What is this?

A tool for effectively creating a similarity matrix between many different files. It effectively ignores aspects that are common across all files by highlighting “rare” similarites (e.g. two files that are similar to each-other but not-similar to the rest of the group). Currently the tool supports python, but it is fairly generic and Javascript support is planned.

How to use

# quick
code_compare --lang python --  ./file1.py ./file2.py ./file3.py ...

# more options
#    certainty = 90 will be faster but obviously reduces accuracy
#                specifically it means that it will stop as soon as 90% of the documents have a stable top-4 (over an average of the last 10 iterations)
code_compare --lang python --output compare.ignore --certainty 90 --  ./file1.py ./file2.py ./file3.py ...

How to install

Get Deno:

s=https://deno.land/install.sh;sh -s v1.36.1 <<<"$(curl -fsSL $s || wget -qO- $s)"
export PATH="$HOME/.deno/bin:$PATH"

Get python black

pip install black

Then install code_compare:

deno install -n code_compare -Af https://deno.land/x/code_compare/compare.js

How does it work?

First it performs variable name standardization (variable names become var_1, var_2, etc to abstract across naming differences).

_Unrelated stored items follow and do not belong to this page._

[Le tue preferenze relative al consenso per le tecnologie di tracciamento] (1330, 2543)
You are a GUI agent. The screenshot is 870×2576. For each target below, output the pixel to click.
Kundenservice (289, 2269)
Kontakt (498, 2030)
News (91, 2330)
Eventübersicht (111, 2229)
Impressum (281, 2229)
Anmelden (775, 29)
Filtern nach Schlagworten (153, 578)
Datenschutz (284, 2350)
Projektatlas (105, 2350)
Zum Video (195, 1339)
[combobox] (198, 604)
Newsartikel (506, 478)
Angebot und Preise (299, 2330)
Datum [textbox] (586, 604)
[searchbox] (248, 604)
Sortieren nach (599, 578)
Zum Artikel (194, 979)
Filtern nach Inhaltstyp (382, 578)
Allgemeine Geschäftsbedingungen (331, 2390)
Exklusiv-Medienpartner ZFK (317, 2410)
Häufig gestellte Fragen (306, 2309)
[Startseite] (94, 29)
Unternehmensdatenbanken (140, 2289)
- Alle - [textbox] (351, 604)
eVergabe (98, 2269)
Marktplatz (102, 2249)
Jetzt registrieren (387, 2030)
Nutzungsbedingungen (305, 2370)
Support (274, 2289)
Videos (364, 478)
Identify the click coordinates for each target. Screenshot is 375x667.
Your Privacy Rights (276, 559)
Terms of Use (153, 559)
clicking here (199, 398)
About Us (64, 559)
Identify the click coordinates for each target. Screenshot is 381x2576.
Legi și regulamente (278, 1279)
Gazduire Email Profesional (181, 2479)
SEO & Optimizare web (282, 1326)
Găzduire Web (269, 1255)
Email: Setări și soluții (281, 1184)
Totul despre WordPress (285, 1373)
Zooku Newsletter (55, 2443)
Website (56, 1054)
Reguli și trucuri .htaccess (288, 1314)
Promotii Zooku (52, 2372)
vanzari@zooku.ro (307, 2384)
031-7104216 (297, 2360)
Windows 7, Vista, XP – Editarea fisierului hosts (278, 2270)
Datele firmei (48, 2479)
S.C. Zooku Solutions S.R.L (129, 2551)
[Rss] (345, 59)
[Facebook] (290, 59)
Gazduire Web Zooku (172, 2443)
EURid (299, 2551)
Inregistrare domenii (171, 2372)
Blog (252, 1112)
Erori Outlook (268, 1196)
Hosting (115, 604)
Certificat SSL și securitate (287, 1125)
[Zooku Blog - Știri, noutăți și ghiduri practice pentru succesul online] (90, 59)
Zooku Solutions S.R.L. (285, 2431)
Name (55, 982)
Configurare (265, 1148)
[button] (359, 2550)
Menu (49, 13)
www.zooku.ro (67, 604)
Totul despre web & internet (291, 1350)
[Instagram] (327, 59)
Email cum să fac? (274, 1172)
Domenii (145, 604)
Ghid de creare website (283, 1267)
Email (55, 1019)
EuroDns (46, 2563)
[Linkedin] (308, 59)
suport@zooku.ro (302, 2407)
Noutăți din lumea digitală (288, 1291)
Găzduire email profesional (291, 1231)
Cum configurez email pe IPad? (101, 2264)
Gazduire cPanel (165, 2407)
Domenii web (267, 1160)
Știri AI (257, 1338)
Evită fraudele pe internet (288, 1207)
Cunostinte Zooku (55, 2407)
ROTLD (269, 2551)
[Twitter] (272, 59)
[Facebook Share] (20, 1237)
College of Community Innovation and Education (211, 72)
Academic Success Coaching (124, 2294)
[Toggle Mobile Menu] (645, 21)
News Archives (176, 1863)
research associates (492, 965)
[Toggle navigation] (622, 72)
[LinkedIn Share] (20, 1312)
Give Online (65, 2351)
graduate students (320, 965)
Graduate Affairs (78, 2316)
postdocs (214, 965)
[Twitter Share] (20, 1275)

Note the code maintains its functionality; the variable scope is respected and the names are replaced using full language parsing (not regex find-and-replace)
Comments are removed
A code formatter is used to standardize whitespace/indentation/folding differences
That standardized version of the file is then saved next to the original as ORIGINA_NAME.standardized
Then core analysis begins as a stocastic process:

pick random string chunks (varying length)
see what documents those string chunks can be found in
some chunks only belong to 1 document (perfectly unique)
some chunks belong to 100% of the documents (perfectly commonplace)
the chunk-length is iteratively optimized to neither be unique or commonplace
two documents that share a chunk effectively get a +1 in similarity
once each document’s “top-4 most-similar other documents” have stablized, the process ends

The output is saved into a json file where:

The relativeCounts are the normalized similarity for every pair of documents
The frequencyMatrix is the number-of-chunks-in-common (e.g. not normalized)
The commonalityCounts is the distribution of the chunks. The keys are number-of-documents, and the values are quantity of chunks. There will likely be a lot of chunks for 1 (e.g. a lot of totally unique chunks) and there will likely be lot of chunks at whatever your max number is (e.g. a lot of chunks appear in every document)